▶ INPUT MATERIAL
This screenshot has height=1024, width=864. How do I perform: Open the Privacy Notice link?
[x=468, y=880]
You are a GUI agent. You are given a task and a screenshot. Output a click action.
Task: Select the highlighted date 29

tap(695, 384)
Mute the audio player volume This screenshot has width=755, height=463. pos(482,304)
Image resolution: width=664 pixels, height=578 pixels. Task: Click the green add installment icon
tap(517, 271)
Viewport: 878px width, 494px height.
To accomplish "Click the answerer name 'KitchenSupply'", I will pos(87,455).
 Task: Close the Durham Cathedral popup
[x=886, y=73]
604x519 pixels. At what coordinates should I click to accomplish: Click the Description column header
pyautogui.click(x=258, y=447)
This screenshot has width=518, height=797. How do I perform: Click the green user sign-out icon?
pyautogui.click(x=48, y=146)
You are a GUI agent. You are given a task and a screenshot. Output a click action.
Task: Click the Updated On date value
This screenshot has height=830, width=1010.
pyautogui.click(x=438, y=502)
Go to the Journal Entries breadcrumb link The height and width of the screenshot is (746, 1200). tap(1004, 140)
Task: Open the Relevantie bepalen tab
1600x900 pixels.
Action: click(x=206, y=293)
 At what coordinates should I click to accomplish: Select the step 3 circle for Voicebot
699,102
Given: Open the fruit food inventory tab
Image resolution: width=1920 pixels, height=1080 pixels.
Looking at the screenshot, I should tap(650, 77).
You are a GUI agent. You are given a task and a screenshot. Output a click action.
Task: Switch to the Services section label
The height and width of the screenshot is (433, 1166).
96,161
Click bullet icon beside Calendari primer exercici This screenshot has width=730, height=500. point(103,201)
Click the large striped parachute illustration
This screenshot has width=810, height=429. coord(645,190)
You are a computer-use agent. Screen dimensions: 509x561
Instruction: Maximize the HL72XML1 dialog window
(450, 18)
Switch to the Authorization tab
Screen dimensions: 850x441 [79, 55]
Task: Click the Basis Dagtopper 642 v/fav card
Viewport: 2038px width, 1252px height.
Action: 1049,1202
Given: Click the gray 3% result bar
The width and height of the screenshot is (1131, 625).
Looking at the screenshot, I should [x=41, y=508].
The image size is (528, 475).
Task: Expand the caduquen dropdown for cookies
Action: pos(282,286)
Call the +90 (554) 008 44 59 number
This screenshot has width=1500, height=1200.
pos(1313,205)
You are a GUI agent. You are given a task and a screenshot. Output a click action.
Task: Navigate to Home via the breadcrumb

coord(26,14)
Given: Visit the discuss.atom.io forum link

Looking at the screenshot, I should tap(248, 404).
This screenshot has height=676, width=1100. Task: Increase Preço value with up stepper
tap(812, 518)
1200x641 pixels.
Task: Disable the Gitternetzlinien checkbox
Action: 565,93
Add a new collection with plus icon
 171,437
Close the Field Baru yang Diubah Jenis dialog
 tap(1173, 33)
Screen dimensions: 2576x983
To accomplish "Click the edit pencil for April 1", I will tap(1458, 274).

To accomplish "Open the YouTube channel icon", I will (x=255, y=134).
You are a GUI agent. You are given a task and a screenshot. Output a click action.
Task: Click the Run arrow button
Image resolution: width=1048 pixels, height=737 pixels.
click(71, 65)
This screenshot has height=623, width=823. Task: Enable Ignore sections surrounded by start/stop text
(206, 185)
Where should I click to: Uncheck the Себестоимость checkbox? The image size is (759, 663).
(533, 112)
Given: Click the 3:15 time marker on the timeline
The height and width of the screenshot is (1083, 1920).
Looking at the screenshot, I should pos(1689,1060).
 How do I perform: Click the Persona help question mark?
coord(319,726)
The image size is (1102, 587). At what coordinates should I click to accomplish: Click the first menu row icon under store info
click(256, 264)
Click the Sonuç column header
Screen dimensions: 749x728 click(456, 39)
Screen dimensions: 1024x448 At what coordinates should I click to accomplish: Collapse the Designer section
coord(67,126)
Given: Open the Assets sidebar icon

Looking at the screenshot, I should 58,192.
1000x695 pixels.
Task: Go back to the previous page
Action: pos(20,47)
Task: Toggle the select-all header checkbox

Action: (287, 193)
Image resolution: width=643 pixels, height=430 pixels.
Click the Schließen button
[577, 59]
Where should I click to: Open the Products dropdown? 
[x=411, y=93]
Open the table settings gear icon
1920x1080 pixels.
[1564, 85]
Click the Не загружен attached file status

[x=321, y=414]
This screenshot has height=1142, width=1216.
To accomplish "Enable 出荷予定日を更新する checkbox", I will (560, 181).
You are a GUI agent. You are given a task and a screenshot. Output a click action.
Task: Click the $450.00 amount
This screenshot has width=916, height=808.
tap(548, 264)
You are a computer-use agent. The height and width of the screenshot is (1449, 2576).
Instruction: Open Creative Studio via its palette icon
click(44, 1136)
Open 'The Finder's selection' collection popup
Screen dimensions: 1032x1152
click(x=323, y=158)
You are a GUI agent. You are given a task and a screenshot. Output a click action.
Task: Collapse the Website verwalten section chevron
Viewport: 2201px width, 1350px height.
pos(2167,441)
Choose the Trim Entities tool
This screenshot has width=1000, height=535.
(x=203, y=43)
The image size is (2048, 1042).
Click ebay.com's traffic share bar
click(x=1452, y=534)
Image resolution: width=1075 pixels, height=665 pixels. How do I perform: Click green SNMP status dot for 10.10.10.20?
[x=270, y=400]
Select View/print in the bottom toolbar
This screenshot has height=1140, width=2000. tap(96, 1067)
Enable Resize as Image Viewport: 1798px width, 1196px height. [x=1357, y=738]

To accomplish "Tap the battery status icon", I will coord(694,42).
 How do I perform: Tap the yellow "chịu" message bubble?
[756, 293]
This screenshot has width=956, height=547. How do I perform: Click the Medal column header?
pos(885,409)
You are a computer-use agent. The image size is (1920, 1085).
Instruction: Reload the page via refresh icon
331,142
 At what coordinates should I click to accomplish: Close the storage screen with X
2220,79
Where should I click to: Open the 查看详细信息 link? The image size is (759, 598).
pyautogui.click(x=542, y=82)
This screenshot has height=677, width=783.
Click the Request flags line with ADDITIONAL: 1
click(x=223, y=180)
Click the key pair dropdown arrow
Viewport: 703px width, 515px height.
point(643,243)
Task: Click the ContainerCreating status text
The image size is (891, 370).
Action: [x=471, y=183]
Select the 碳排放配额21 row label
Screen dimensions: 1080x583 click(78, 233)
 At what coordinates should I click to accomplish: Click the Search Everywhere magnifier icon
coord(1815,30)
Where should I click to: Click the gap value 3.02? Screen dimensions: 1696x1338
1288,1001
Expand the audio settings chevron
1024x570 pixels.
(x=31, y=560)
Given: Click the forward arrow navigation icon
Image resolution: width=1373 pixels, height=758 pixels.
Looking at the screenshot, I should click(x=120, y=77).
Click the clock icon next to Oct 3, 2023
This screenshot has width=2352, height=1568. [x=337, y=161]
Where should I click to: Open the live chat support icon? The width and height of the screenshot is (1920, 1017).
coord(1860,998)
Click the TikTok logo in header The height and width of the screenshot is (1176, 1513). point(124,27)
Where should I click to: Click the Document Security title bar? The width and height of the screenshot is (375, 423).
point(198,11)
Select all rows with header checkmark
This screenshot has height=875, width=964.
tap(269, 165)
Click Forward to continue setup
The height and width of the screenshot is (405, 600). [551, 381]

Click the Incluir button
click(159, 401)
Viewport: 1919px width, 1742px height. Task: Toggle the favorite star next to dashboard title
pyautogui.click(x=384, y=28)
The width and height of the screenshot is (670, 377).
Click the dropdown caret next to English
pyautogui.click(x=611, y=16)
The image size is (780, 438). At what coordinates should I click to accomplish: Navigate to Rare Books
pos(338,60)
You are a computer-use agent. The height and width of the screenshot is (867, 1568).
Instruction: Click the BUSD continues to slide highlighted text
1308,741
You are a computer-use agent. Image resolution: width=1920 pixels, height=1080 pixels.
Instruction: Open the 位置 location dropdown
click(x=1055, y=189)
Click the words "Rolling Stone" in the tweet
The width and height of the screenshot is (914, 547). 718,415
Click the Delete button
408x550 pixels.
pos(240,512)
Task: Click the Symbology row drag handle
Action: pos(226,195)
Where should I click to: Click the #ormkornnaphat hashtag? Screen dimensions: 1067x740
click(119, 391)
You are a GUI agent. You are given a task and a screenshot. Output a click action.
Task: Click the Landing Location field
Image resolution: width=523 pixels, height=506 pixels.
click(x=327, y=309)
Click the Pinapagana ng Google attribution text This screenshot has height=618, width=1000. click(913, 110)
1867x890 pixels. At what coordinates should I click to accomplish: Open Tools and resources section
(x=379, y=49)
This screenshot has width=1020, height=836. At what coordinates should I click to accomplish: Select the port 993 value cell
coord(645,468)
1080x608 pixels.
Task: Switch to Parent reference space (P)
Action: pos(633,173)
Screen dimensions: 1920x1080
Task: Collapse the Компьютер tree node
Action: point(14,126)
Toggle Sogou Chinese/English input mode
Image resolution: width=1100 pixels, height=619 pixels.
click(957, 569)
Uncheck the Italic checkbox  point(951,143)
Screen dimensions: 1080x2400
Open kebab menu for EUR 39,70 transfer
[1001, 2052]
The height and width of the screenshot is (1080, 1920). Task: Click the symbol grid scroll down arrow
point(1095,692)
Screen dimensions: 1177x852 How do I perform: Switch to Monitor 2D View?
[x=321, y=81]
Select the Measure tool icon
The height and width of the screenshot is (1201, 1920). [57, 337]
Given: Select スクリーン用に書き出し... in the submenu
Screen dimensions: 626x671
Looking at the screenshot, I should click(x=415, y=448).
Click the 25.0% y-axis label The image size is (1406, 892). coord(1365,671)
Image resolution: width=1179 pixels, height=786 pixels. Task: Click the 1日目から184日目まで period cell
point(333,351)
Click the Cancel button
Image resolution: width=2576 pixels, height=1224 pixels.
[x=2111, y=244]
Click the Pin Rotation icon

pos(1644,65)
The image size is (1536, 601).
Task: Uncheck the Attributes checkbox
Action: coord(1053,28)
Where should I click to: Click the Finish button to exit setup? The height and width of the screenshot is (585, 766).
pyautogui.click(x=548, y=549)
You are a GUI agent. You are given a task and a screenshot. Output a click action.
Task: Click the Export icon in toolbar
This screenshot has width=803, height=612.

▶ WHAT YOU SHOULD DO
Format the entries as a numbered list, starting at the first line and ending at the line that contains "Mute the audio", with both ends included. Omit blank lines.

▶ OUTPUT FOR THIS TASK
1. This screenshot has height=1024, width=864. How do I perform: Open the Privacy Notice link?
2. [x=468, y=880]
3. You are a GUI agent. You are given a task and a screenshot. Output a click action.
4. Task: Select the highlighted date 29
5. tap(695, 384)
6. Mute the audio player volume This screenshot has width=755, height=463. pos(482,304)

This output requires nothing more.